I started this blog to share our journey with our son Mikael who has autism. This post means I am baring my soul and opening up a wound that is healing a little more each day. I know that you have probably heard so much about autism and have read countless blogs on autism. It is true, every journey is different because every child is different. No two children are the same whether they are considered “normal” or having autism. I put the word normal in parentheses because I feel as though when they are comparing a child with autism to another child they always put an emphasis on how “normal” the other child is.
Anyways…these are my thoughts, our journey, my blood, sweat, and tears…literally.
Mikael was diagnosed on October 6, 2011. I was at the doctor’s office with our son who at the time was a little over 3. My husband had to work. My earth was rocked to it’s core. I felt as though I had lost something so near and dear to me. I had…I most definitely had. I lost the dreams that I had for our son…we lost the dreams we had for our son. Nothing changed but at the same time everything changed. Our future was now a toss up, our son’s future was now a toss up. I cried and I was in a daze for awhile. I had to tell my husband that night. I told him through text…how heroic of me right. He had known that this appointment was different that we would finally be able to put our questions to rest. We had been flip flopping for a few months if we should have a neuro developmental evaluation done. We finally decided it was time.
The day is as vivid as the day my mother died. I know it is. because it is the moment that our life changed but we didn’t know what the change meant. I asked the doctor what will change and she simply told me “Nothing, at this point in time there is nothing different to be done”. He was enrolled in developmental preschool, occupational therapy, speech therapy etc.
We wanted answers. I so desperately wanted to know what this diagnoses meant for my little boy. There are no real answers as to what causes autism. Frankly, over the past year or so I am tired of hearing all the “possible causes”. All I know is that he has autism and we love him and we are doing everything we can.
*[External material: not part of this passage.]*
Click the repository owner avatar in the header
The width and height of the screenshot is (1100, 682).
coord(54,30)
He is an amazing little boy. He has come so far from where we were on October 6th. It hasn’t been easy. I have had meltdowns with my son. I have had to lock myself in my room during my son’s meltdowns so that I can breathe and figure out what the hell I am going to do next. I have cried at night wondering how things will be tomorrow or how things will be 10 years from now. My husband has cried and wondered the exact same things.
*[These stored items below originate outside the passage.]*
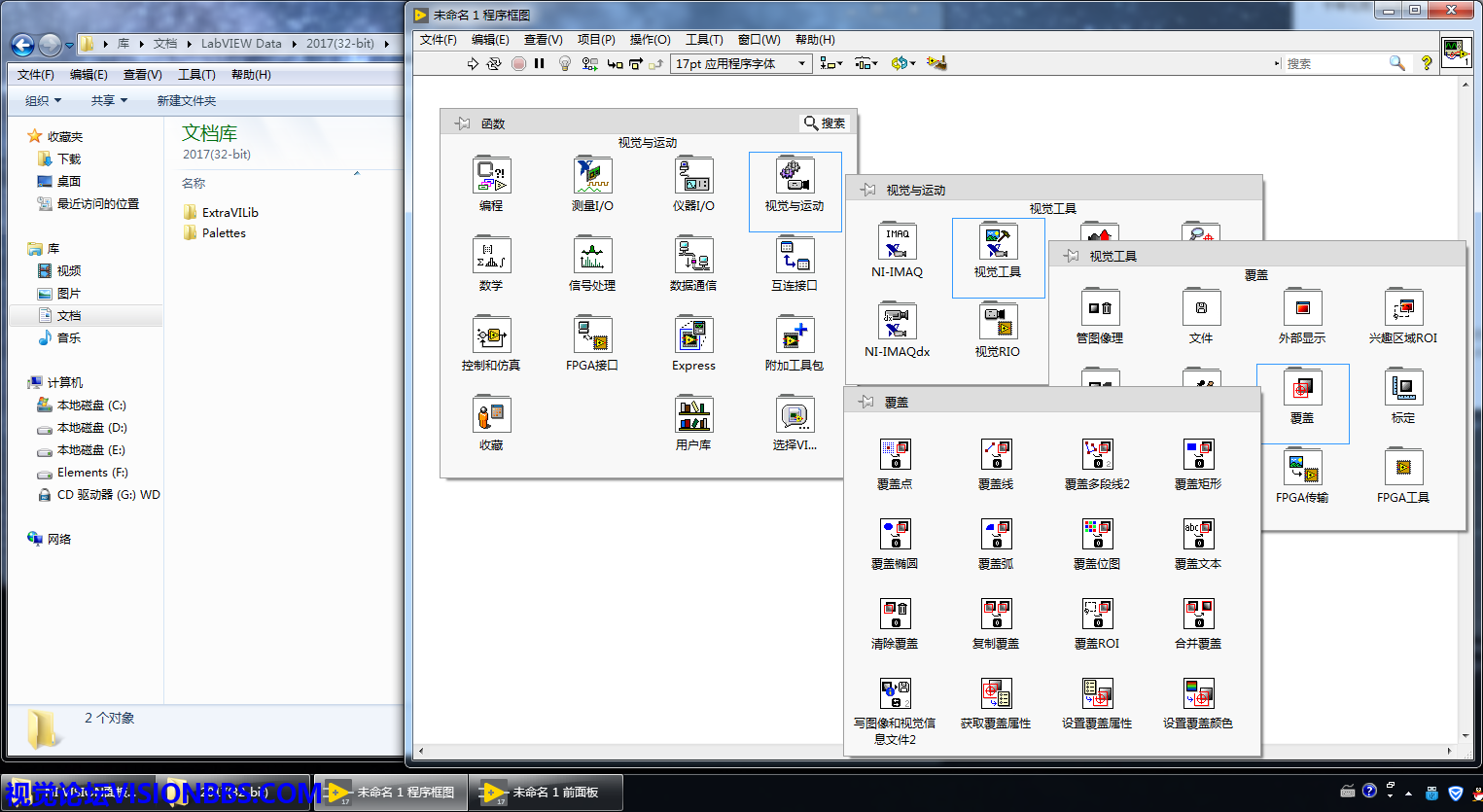The image size is (1483, 812).
Task: Open the 17pt application font dropdown
Action: pos(741,63)
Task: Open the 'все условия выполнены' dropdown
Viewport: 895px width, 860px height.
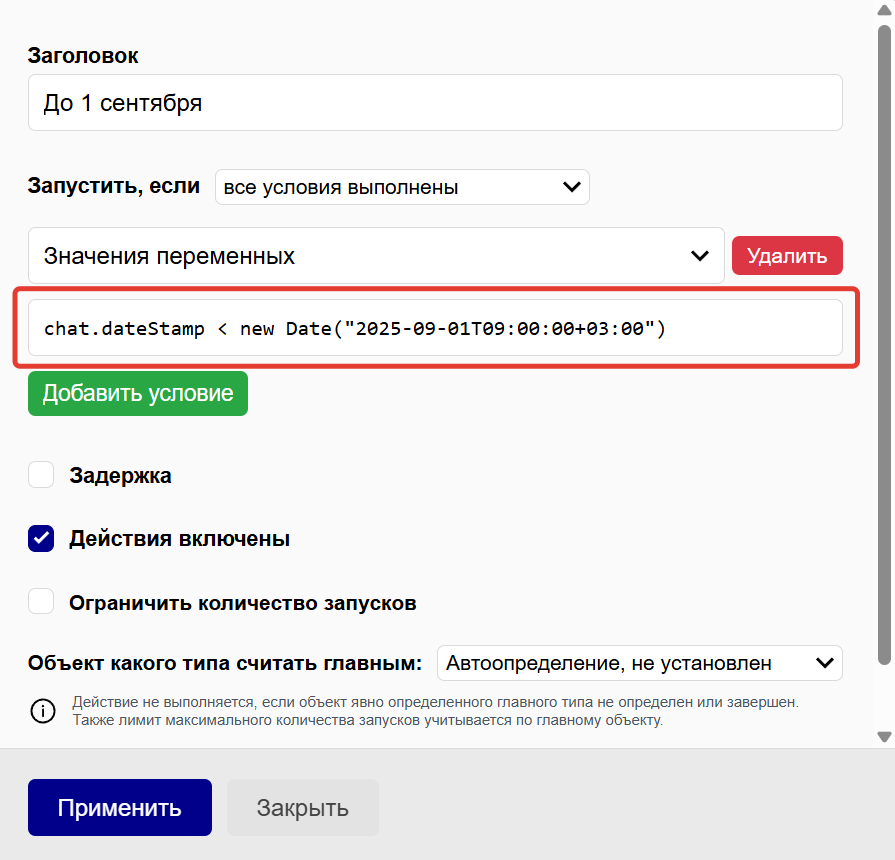Action: point(402,187)
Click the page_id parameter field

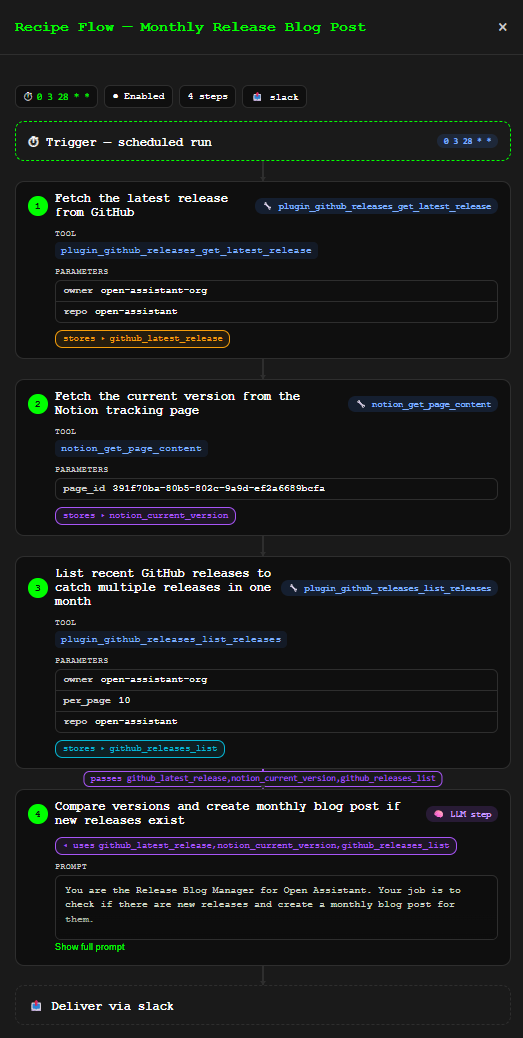click(276, 489)
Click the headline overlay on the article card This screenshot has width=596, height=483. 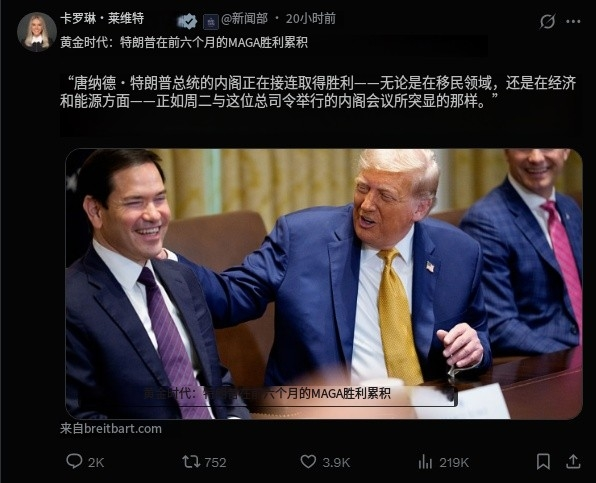click(x=267, y=393)
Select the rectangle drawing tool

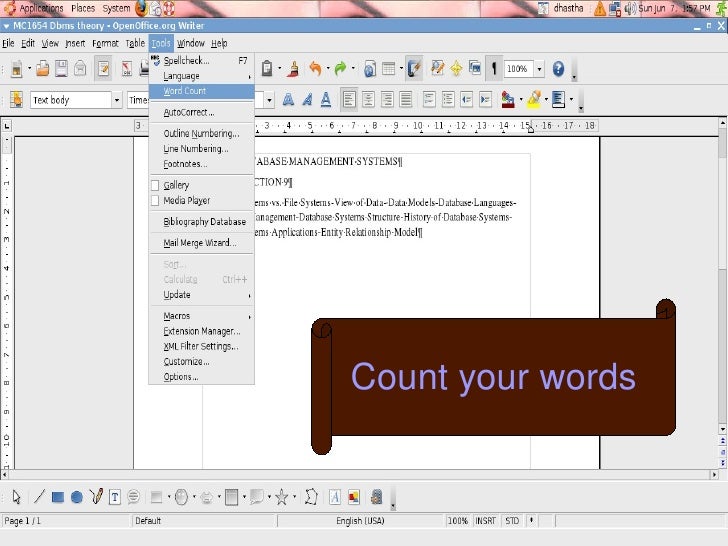[59, 496]
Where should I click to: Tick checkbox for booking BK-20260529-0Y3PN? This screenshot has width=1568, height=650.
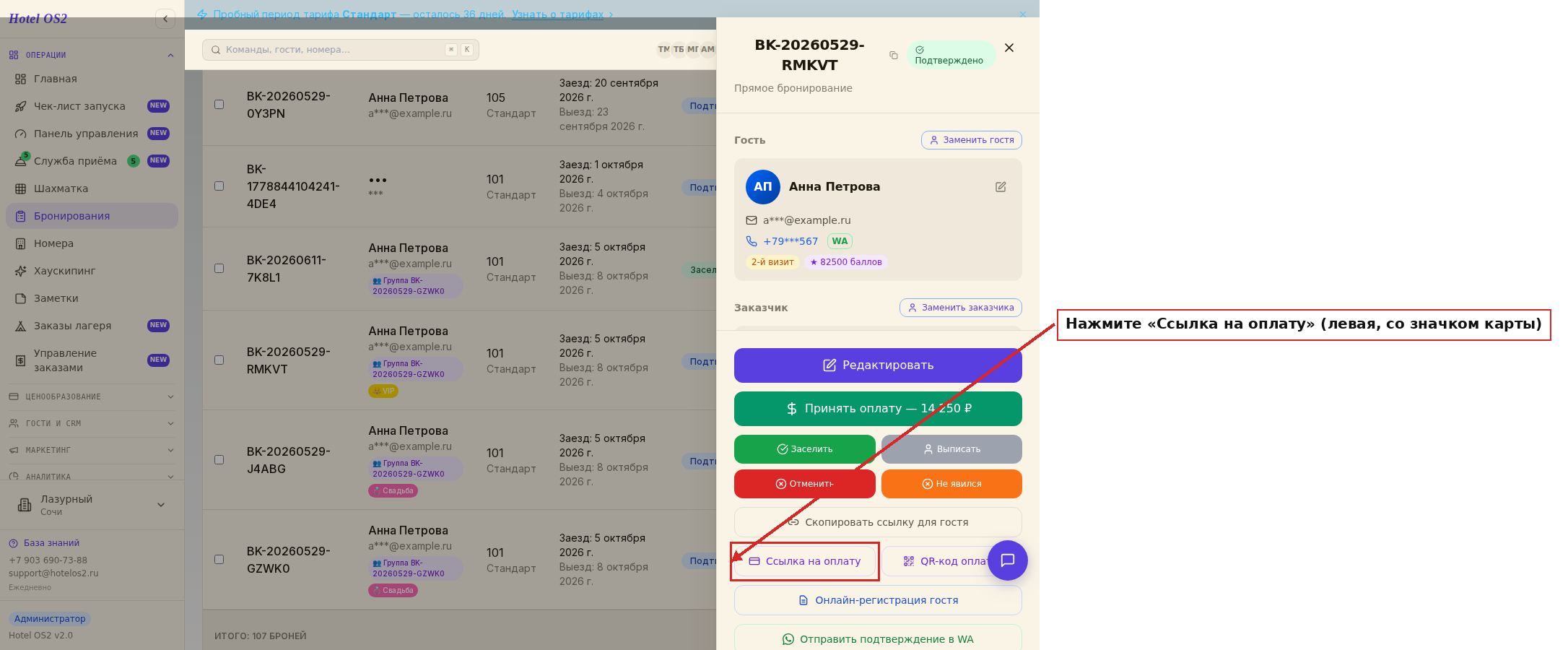click(219, 104)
We had to let go of the dreams we had for him. We have to and are creating new dreams and taking it one day at a time instead of worrying about the unknown future. Mikael has become our greatest teacher…
We are sure of a few things:
We love him unconditionally with or without the autism diagnosis.
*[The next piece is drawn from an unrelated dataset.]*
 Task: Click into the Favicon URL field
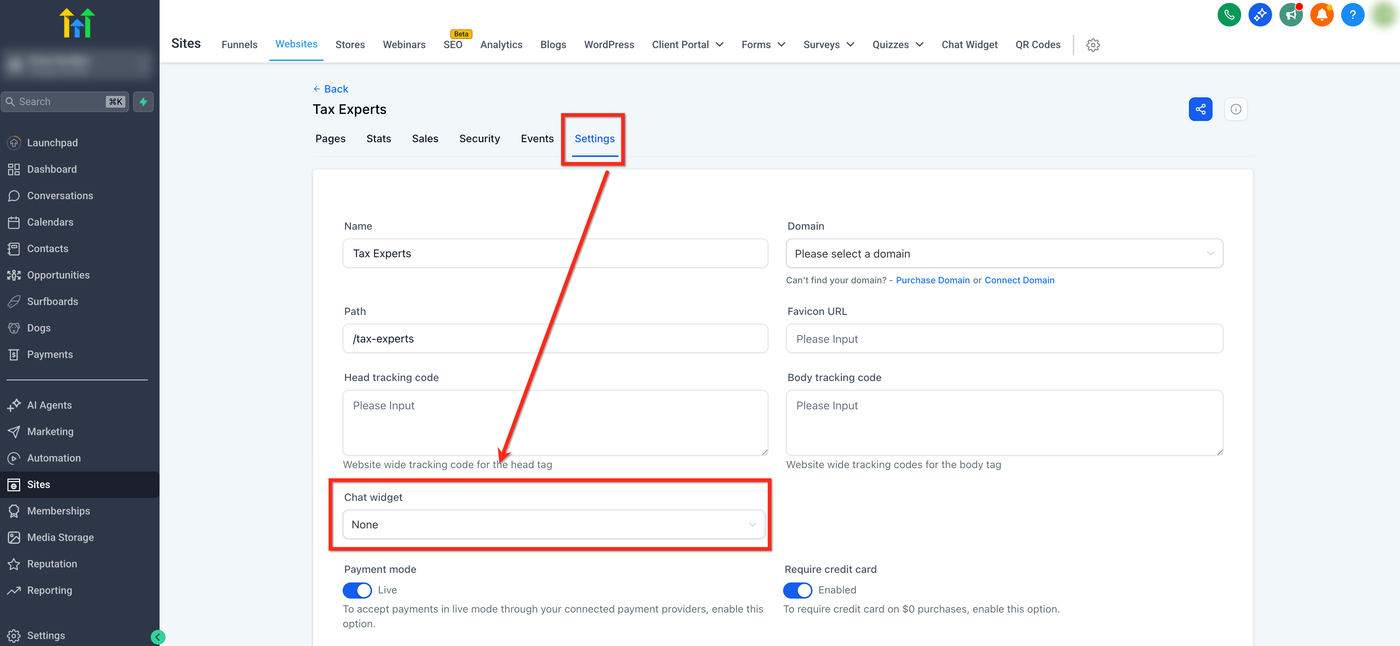coord(1004,339)
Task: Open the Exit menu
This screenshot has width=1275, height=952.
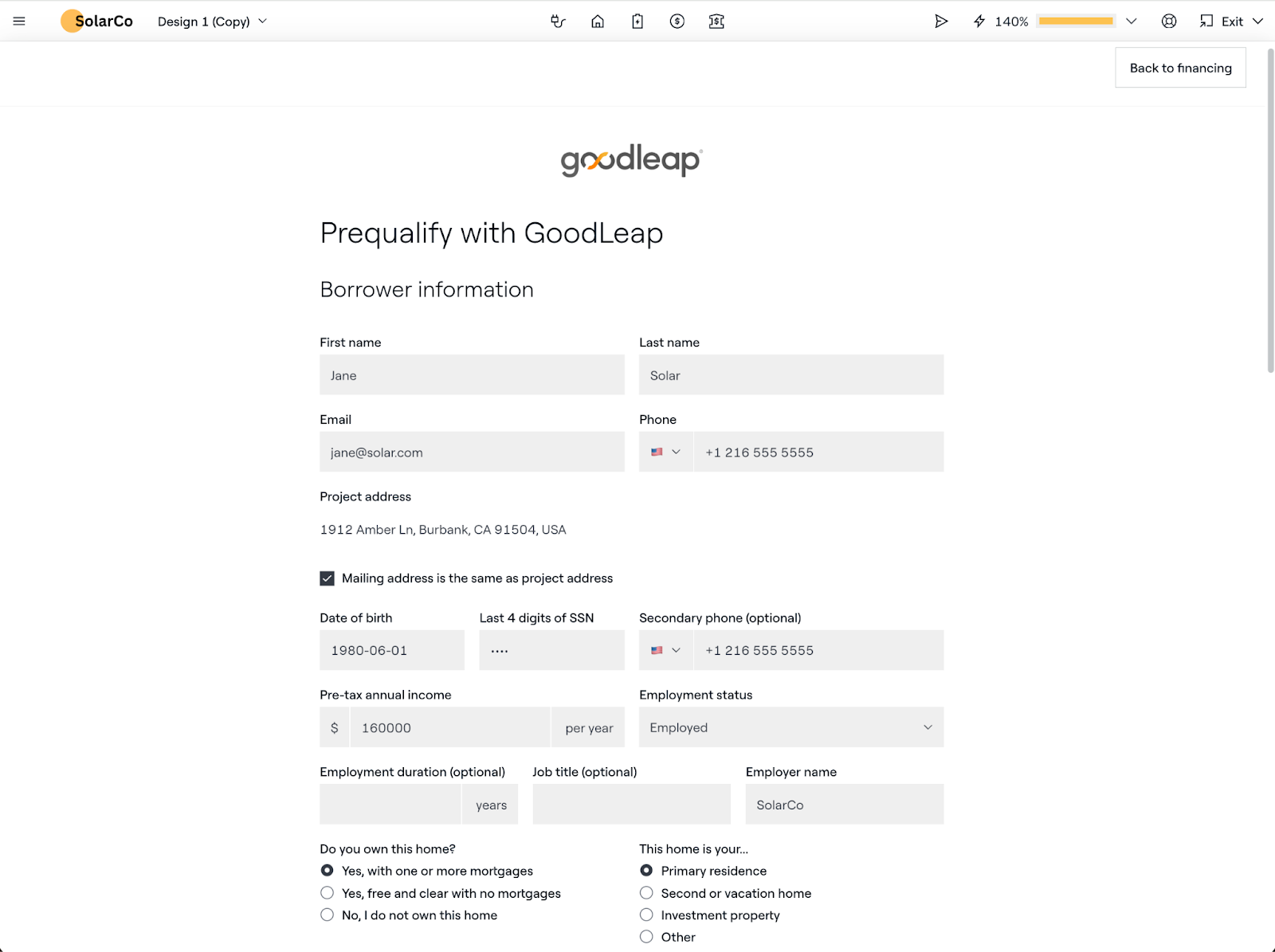Action: pyautogui.click(x=1231, y=22)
We are and will do everything we can to help him be successful.
He has autism and we don’t know what caused it and we are tired of hearing about all the “possible causes”.
Some days are hell and some days are a dream. However, whose life doesn’t have ups or downs?
Some of the things we do to help him may not make sense to the rest of the world. But they make sense to him and us.
That’s all for tonight. Little man is currently gathering his books and bear to be read to and fall asleep…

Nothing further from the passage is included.